Able Danger était un programme conçu pour traquer Al-Qaïda et mener des actions offensives contre l’organisation terroriste. Nous avons récolté et croisé toutes les données déjà existantes et celles que l’on a trouvées par nous-mêmes sur Al-Qaïda. On a utilisé Able Danger comme un social network. On s’est dit que si on comprenait à qui tous ces gens parlaient et à quelle fréquence ils le faisaient, on pouvait en tirer un schéma, une sorte de cartographie des protagonistes de la terreur, et déterminer ainsi les connexions entre eux. Donc c’était plus le système dans son ensemble sur lequel on travaillait, et non pas tant Ben Laden en personne. Ça, c’était plutôt le travail de la CIA.
Que voulez-vous dire par “offensive action”?
Le but final d’"Able Danger" était de proposer des solutions afin d’empêcher Al-Qaïda de commettre des actions terroristes sur le sol américain.
Que s’est-il passé ?
Ces options ont été présentées au général Shelter, au Pentagone. Et tout s’est arrêté.
Arrêté ?
Oui, et on ne sait toujours pas pourquoi. Le programme a été stoppé en janvier 2001. Et jusqu’à aujourd’hui, je n’ai toujours pas eu le droit de témoigner devant le Congrès, afin d’expliquer ce qu’était "Able Danger", et sur le rôle que j’avais dans cette unité.
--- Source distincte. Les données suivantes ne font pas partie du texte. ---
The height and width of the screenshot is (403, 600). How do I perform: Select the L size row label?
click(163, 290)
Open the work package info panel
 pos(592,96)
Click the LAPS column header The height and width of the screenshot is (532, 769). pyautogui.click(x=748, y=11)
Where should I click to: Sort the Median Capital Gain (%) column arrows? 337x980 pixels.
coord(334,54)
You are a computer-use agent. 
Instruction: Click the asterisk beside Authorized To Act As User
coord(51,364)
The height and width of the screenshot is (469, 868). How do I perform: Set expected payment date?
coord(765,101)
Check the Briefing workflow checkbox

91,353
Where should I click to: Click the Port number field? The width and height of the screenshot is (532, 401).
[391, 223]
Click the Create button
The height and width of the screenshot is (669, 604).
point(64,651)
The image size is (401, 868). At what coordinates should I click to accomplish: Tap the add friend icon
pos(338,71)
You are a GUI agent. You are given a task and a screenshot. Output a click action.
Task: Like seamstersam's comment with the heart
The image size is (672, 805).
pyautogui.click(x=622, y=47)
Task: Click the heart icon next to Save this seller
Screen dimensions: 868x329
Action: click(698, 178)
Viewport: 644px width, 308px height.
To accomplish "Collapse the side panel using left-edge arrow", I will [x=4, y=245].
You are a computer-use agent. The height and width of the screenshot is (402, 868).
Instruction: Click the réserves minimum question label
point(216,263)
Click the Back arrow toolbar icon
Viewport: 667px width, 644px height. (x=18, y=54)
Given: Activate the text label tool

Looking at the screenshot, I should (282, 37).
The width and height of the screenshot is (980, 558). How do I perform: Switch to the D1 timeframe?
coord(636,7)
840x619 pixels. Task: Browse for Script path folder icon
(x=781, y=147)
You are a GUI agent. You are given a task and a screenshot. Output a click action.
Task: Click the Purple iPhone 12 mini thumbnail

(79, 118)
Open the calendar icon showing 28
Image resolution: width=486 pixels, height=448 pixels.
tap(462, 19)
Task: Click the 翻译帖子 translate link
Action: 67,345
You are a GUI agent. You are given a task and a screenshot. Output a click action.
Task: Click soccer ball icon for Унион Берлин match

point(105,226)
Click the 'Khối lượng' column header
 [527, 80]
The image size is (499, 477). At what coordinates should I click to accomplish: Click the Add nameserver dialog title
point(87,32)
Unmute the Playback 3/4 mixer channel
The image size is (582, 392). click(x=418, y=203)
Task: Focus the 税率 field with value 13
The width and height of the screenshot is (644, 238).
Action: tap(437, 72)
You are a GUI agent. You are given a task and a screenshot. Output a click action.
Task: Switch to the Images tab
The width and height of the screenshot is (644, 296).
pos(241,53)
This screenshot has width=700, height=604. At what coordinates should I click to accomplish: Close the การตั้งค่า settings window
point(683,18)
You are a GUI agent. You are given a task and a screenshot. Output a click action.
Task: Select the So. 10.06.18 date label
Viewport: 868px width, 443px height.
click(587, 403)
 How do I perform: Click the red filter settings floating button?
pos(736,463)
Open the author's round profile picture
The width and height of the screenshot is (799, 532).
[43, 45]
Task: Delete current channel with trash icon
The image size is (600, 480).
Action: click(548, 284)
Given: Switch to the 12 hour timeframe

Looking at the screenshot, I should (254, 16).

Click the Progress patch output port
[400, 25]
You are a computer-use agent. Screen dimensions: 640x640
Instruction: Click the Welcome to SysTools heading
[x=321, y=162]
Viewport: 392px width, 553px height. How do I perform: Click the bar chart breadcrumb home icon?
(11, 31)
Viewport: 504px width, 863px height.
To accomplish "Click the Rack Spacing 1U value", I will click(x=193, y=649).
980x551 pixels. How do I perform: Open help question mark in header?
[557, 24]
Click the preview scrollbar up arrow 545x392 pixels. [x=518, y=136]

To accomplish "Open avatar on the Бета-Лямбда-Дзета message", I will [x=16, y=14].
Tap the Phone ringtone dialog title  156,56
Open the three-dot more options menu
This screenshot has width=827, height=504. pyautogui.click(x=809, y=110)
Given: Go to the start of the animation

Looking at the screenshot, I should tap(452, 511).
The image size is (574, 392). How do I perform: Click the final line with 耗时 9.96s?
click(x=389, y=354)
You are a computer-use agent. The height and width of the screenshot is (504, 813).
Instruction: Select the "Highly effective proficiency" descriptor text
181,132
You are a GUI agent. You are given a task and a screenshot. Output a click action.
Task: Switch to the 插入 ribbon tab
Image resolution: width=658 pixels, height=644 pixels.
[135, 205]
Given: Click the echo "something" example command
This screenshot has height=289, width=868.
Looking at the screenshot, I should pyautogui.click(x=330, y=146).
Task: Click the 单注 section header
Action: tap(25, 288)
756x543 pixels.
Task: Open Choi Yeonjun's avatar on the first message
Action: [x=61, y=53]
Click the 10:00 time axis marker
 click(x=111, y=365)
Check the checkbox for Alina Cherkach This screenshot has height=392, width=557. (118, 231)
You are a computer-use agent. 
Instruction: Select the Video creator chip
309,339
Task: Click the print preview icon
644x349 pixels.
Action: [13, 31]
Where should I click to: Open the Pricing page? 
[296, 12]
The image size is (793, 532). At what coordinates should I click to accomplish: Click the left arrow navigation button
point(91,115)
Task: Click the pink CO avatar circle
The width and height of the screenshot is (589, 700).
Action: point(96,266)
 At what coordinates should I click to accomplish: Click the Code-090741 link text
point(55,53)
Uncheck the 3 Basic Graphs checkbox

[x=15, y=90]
Que savait "Able Danger" ?
Dès 2000, on a su qu’il y avait deux ou trois cellules d’Al-Qaïda sur le territoire américain. On a donné des noms comme Al-Hazmi, Al-Mihdhar et même Mohammed Atta. Mais légalement je n’avais pas le droit de partager ces informations. Ou, plus exactement, je pouvais en parler soit seulement avec la CIA, soit seulement avec le FBI. Mais interdiction formelle d’établir des passerelles. Je briefais George Tenet deux fois par an. Il était très intéressé par notre façon de faire. Il posait plein de questions. Au point, d’ailleurs, d’essayer de nous espionner afin de découvrir nos méthodes et tout ce que nous savions.
Pourquoi selon vous ce projet a-t-il été stoppé ?
Les gens connaissent la vérité mais, d’une part, ils ont peur d’admettre qu’ils ont commis de graves erreurs et, d’autre part, ils ont peur d’être poursuivis par les familles et traînés devant un tribunal.
Voulaient-ils protéger Bush ?
Bonne question. Tout ce que je sais c’est qu’en janvier 2000, le programme prend fin. Et s’il doit y avoir une théorie du complot, elle est à situer non pas à une grande échelle, mais à l’échelle individuelle d’un petit nombre de gens qui ne veut pas être tenu pour responsable, dans cette tragédie. La preuve, dix ans plus tard on n’est toujours pas autorisé à parler de ce programme.